:: Objective ::
Select each line in the records below that contains the string "This" and copy those lines in full.

:: Given information ::

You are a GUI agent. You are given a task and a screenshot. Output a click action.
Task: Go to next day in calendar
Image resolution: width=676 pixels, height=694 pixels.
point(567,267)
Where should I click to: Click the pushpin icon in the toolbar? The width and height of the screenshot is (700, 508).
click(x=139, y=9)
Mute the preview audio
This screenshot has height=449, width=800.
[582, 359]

...

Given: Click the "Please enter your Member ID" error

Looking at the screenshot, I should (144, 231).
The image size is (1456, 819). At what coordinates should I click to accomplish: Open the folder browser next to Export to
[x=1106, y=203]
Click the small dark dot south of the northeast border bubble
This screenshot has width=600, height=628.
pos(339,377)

==

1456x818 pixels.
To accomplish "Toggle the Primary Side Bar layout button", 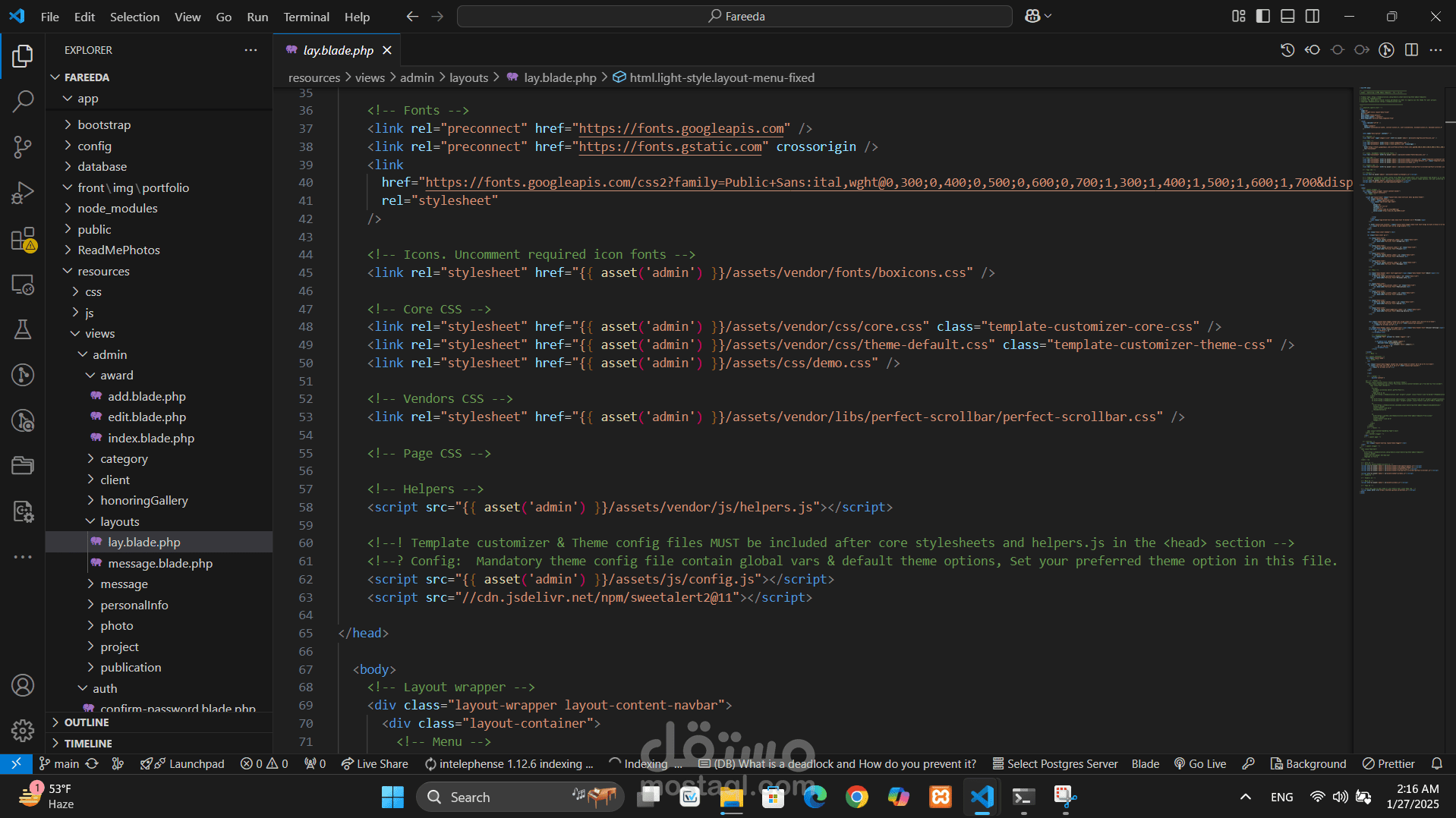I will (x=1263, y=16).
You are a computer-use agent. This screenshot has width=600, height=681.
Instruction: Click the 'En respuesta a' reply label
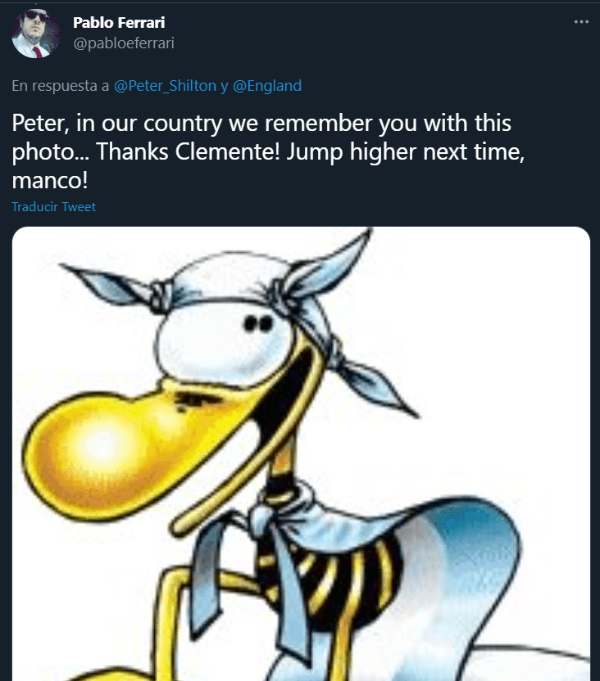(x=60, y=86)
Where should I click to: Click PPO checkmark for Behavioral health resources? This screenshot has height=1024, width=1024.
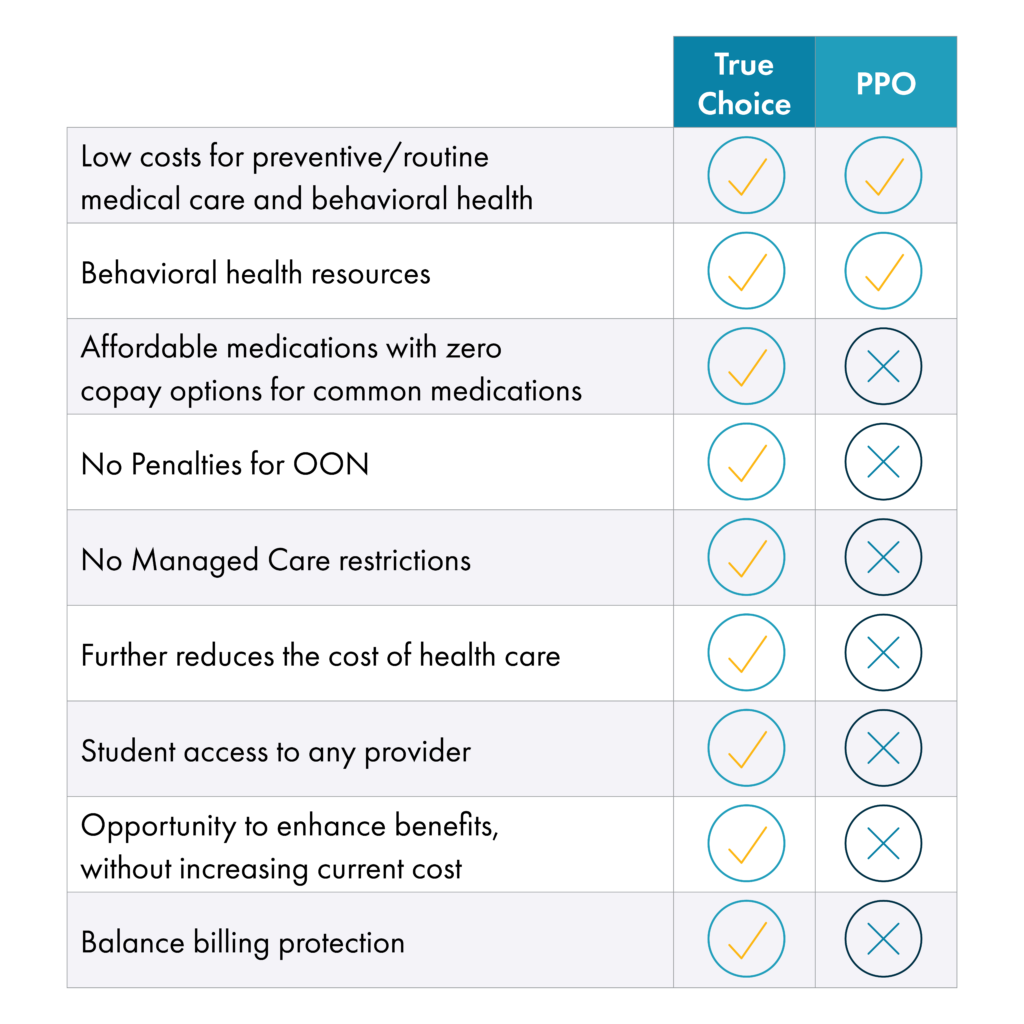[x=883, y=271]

:: Full output ::
This screenshot has height=449, width=800.
This screenshot has width=600, height=628.
You are a computer-use agent. This screenshot has width=600, height=681.
Where should I click to: Click PPO checkmark for Behavioral health resources? This screenshot has height=1024, width=1024.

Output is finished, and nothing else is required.